SET TASK ::
Return, unchanged, the part of the records that opens with the line containing "Select the Ogólne tab" and closes with the line containing "tap(67, 103)", with both of those lines included.

Item-finding records ::

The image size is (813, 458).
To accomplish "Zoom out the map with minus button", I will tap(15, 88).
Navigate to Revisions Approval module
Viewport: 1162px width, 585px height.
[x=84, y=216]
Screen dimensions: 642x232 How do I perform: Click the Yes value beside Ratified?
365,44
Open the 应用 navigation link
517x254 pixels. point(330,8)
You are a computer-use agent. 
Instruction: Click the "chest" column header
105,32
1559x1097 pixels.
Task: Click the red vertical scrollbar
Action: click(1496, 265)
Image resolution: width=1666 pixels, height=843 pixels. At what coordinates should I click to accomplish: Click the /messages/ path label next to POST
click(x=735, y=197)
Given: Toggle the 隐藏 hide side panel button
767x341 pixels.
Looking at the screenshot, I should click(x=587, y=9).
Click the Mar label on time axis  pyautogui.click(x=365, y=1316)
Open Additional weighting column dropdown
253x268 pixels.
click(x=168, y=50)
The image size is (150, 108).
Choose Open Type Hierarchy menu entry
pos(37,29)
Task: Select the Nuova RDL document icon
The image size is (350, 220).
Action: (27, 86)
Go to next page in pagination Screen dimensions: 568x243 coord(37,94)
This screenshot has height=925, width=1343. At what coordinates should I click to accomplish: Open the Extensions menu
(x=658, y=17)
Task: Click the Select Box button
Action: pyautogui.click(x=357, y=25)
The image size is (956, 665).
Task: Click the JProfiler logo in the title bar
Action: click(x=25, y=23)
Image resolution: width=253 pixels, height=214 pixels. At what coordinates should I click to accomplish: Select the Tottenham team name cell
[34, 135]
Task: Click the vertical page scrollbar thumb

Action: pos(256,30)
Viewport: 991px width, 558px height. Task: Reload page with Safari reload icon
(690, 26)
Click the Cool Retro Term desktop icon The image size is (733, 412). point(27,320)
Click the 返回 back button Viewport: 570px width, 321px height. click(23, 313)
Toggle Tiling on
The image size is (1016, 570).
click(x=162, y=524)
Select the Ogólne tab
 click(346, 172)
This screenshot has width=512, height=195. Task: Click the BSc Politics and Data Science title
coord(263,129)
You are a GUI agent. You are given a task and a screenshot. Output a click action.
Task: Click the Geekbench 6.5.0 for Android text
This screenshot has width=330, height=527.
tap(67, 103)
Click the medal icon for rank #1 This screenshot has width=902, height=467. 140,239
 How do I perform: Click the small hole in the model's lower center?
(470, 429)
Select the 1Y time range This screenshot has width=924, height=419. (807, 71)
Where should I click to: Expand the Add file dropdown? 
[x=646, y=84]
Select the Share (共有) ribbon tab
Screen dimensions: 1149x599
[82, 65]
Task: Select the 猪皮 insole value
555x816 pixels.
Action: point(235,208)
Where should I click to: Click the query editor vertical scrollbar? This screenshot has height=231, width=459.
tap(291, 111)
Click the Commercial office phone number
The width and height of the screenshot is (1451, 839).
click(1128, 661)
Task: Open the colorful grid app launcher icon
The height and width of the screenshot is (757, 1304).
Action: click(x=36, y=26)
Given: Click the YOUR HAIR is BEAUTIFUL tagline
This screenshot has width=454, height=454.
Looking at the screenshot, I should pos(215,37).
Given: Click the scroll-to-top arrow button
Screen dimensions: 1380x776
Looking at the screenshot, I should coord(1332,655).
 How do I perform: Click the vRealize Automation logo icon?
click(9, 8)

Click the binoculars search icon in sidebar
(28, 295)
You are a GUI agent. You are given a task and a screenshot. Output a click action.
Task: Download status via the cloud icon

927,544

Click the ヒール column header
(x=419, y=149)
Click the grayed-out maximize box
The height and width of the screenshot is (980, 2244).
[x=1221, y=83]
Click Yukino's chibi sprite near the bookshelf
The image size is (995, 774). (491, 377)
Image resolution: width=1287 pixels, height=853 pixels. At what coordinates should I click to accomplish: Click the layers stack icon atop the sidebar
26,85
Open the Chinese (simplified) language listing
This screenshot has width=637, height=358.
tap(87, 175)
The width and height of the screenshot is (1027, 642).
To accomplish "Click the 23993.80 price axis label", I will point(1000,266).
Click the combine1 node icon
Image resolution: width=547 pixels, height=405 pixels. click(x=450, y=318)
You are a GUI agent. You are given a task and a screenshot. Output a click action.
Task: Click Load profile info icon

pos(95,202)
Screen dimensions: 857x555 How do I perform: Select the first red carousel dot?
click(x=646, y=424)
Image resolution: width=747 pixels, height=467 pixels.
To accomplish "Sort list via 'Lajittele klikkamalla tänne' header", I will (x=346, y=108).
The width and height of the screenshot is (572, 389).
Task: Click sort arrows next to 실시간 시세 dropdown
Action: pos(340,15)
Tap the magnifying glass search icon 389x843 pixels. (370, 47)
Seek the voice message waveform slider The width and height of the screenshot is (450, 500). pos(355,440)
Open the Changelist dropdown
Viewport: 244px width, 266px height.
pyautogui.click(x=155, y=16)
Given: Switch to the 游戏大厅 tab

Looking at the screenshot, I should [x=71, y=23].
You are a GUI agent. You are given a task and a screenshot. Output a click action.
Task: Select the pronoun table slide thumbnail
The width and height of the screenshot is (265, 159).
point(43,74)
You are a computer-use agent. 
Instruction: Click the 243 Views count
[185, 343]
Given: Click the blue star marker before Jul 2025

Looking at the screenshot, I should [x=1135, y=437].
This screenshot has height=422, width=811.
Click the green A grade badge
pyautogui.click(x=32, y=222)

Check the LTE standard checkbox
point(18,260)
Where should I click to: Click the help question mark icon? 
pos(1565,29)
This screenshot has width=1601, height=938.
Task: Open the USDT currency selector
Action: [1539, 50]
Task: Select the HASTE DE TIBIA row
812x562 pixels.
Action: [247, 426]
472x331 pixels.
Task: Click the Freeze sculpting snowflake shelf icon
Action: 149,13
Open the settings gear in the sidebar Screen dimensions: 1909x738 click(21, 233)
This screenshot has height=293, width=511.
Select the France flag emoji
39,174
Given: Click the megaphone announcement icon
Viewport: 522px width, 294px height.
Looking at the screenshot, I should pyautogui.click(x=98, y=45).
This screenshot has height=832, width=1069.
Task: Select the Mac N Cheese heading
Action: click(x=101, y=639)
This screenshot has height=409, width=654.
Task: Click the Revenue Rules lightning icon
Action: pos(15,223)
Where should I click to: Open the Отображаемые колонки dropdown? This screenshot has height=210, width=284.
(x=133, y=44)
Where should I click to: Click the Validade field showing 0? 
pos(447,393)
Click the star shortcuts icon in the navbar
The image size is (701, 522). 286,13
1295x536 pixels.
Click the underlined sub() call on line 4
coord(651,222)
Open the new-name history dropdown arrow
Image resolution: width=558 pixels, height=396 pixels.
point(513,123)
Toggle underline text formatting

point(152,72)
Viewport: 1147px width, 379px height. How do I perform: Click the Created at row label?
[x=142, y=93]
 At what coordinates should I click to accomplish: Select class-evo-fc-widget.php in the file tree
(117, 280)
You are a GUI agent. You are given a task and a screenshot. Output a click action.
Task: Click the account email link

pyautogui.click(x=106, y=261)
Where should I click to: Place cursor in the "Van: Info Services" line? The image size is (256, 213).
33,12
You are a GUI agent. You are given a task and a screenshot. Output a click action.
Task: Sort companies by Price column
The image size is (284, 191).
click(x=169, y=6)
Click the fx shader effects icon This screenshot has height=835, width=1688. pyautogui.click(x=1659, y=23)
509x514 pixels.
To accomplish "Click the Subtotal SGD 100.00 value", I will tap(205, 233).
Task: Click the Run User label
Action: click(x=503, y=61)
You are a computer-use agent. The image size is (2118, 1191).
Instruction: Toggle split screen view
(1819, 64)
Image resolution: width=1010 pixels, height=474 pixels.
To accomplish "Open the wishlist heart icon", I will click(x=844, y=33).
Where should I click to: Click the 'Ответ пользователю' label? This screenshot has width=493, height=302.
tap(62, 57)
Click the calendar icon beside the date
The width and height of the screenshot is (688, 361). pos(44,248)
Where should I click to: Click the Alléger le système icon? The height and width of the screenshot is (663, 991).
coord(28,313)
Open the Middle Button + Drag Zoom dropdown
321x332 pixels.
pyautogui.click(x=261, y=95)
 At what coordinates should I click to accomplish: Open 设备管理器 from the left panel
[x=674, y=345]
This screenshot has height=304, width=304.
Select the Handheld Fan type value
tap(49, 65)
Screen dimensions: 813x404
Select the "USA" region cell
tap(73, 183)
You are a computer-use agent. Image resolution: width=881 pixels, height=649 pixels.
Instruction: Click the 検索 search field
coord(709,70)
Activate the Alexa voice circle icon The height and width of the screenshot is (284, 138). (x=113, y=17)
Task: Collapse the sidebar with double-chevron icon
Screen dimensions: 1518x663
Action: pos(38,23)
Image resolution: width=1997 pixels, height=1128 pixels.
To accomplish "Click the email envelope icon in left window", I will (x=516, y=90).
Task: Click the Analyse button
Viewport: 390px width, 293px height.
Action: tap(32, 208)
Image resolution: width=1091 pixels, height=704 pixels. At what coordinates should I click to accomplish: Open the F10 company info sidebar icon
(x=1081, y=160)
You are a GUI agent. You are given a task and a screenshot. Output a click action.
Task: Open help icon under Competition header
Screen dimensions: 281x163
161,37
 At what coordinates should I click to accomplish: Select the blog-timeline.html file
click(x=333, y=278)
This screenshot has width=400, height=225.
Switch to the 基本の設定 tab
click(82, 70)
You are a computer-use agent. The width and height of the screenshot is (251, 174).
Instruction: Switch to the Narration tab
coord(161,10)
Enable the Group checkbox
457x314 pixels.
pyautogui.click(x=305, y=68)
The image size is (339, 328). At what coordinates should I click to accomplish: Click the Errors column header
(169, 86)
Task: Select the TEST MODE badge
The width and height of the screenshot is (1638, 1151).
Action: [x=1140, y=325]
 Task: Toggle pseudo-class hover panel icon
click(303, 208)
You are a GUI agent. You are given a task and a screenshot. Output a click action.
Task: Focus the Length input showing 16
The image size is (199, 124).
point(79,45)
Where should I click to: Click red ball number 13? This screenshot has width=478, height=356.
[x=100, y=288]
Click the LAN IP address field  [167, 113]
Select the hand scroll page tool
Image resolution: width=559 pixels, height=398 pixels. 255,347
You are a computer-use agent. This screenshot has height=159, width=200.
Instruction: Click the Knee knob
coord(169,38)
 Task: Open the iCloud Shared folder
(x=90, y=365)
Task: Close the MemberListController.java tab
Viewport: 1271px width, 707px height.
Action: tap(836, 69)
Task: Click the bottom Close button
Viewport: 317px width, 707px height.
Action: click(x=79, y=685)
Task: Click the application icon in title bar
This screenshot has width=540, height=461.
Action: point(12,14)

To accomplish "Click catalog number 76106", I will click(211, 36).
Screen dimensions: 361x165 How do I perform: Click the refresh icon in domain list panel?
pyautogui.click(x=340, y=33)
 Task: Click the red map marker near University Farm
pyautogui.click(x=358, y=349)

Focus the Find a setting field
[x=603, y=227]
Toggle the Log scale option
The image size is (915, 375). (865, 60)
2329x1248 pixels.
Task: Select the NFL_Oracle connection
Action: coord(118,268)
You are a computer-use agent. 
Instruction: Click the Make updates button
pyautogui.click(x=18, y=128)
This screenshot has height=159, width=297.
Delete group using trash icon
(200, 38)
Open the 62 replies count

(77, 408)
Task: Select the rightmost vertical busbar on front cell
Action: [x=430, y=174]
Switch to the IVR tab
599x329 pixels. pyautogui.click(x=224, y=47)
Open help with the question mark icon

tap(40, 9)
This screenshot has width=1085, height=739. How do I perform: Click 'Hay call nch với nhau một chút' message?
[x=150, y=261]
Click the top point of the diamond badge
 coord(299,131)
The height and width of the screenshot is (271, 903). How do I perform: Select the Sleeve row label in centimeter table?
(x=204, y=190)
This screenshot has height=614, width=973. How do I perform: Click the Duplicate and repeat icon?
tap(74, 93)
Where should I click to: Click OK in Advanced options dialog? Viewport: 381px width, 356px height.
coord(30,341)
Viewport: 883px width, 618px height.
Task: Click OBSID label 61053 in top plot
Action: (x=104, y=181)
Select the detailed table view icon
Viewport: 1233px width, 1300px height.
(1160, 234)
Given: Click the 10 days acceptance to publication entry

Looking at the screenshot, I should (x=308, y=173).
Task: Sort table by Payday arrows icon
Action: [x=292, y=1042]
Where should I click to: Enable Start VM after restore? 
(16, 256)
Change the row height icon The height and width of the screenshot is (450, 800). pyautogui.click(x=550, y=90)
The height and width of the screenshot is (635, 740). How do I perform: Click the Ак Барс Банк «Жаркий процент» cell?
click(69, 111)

RESPONSE TO THIS TASK ::
Select the Ogólne tab
 click(346, 172)
This screenshot has width=512, height=195. Task: Click the BSc Politics and Data Science title
coord(263,129)
You are a GUI agent. You are given a task and a screenshot. Output a click action.
Task: Click the Geekbench 6.5.0 for Android text
This screenshot has width=330, height=527.
tap(67, 103)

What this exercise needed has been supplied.